PROCESSO : Projeto de Lei do Executivo n.º 021/2019
PROPONENTE : Executivo Municipal
     
PARECER : Nº 163/2019
REQUERENTE : #REQUERENTE#

"Revoga o Art. 4.º da Lei Municipal n.º 3.385, de 28 de dezembro de 2015, que estabelece a isenção do pagamento de tarifas de Transporte Coletivo do Município de Guaíba para pessoas com mais de 60 (sessenta) anos e menos de 65 (sessenta e cinco) anos, fixando disposição transitória para os atuais beneficiários de referida isenção"

1. Relatório:

O Executivo Municipal apresentou o Projeto de Lei nº 021/2019 à Câmara Municipal, que revoga o art. 4º da Lei Municipal nº 3.385/15, que estabelece a isenção do pagamento de tarifas de transporte coletivo do Município de Guaíba para pessoas com mais de 60 (sessenta) anos e menos de 65 (sessenta e cinco) anos de idade, fixando disposição transitória para os atuais beneficiários da isenção. A proposta foi encaminhada à Procuradoria pela Presidência da Câmara para análise nos termos do art. 105 do Regimento Interno. O parecer jurídico orientou pela viabilidade da proposta, advertindo, contudo, a possibilidade remota de que a futura lei venha a ser declarada materialmente inconstitucional com fundamento no princípio da vedação ao retrocesso. O Vereador Miguel Crizel protocolou emenda ao projeto de lei, que retornou à Procuradoria para nova análise.

2. Parecer:

O Projeto de Lei nº 021/2019 foi apresentado pelo Executivo Municipal, de sua iniciativa privativa, por relacionar-se à organização do serviço público de transporte coletivo, com fundamento no art. 30, inciso V, da Constituição Federal de 1988. No entanto, apesar da reserva de iniciativa, a Constituição Federal e a Constituição Estadual permitem, sim, a apresentação de emendas a tais propostas, desde que cumpridos alguns requisitos de ordem jurídica.

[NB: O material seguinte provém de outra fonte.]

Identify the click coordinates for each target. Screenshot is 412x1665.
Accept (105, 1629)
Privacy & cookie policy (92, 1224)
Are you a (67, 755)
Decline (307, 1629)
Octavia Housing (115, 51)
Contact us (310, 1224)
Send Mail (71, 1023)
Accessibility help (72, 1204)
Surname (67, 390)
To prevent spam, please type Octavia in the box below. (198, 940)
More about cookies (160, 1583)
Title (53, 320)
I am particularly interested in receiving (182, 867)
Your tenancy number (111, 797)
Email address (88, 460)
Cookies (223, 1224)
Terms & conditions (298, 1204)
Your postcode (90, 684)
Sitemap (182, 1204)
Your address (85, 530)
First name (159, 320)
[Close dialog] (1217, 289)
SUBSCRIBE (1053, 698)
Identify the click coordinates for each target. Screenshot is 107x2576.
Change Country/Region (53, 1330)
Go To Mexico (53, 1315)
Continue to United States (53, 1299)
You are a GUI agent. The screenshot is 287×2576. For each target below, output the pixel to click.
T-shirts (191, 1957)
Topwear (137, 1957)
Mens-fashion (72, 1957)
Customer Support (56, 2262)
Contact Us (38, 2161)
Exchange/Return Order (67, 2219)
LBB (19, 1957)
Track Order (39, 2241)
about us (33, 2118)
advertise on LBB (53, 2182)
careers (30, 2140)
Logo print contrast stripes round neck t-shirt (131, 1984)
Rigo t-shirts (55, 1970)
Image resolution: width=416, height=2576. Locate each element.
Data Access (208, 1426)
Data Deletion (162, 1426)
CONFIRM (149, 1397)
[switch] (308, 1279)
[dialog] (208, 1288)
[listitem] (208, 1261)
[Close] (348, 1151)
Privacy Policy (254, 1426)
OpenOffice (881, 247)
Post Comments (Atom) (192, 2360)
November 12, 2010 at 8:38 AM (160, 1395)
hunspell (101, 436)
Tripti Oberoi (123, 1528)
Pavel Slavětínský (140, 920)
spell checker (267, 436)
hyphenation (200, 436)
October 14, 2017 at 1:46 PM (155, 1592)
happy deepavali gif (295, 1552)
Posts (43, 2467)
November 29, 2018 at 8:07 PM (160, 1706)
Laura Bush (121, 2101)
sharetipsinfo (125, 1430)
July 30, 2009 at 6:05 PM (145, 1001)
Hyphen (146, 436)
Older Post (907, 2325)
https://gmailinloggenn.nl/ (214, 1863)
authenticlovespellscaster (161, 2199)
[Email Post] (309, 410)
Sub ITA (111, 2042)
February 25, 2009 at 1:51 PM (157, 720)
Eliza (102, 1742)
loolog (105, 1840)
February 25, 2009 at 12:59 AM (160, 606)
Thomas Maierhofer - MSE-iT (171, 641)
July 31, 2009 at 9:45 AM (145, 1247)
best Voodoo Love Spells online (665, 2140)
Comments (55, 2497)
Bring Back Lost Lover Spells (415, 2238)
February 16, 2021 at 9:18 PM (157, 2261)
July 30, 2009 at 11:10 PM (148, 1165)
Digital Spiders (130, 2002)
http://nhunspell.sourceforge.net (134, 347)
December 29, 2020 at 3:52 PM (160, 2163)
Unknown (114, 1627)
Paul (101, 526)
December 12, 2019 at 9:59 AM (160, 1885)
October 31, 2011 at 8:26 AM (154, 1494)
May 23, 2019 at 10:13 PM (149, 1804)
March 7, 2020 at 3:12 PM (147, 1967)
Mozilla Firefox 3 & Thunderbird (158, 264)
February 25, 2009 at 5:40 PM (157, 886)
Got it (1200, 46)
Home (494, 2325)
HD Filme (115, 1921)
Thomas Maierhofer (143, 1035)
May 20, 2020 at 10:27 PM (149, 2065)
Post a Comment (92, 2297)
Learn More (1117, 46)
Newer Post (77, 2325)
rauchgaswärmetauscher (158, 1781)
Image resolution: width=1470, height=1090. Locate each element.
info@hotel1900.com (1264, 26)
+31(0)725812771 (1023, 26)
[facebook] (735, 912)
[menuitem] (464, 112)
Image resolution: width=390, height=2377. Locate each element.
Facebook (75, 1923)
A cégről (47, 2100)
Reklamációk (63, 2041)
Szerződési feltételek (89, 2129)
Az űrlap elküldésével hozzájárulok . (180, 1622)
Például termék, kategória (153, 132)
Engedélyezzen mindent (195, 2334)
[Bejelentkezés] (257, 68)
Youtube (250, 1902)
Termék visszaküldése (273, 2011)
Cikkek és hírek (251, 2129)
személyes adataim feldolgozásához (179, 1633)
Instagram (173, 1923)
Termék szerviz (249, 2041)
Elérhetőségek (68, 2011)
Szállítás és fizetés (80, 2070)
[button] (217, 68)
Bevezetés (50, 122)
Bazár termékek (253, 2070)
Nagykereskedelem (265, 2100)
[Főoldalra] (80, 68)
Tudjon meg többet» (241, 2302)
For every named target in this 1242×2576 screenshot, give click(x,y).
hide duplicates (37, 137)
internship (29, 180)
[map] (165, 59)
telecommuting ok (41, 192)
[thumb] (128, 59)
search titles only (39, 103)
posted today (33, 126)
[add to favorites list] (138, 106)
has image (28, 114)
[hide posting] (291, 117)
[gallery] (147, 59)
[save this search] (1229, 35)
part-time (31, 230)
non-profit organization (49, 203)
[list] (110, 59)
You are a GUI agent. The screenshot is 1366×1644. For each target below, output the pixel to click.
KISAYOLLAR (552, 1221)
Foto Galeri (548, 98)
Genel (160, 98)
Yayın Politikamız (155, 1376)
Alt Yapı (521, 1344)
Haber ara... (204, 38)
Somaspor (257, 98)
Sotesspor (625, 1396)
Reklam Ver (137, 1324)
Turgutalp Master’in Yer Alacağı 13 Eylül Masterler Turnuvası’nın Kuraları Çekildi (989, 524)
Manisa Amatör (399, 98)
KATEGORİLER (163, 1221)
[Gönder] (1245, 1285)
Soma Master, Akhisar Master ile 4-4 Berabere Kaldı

Veja-se o que dispõe a CF/88:

Art. 63. Não será admitido aumento da despesa prevista:

I - nos projetos de iniciativa exclusiva do Presidente da República, ressalvado o disposto no art. 166, § 3º e § 4º;

II - nos projetos sobre organização dos serviços administrativos da Câmara dos Deputados, do Senado Federal, dos Tribunais Federais e do Ministério Público.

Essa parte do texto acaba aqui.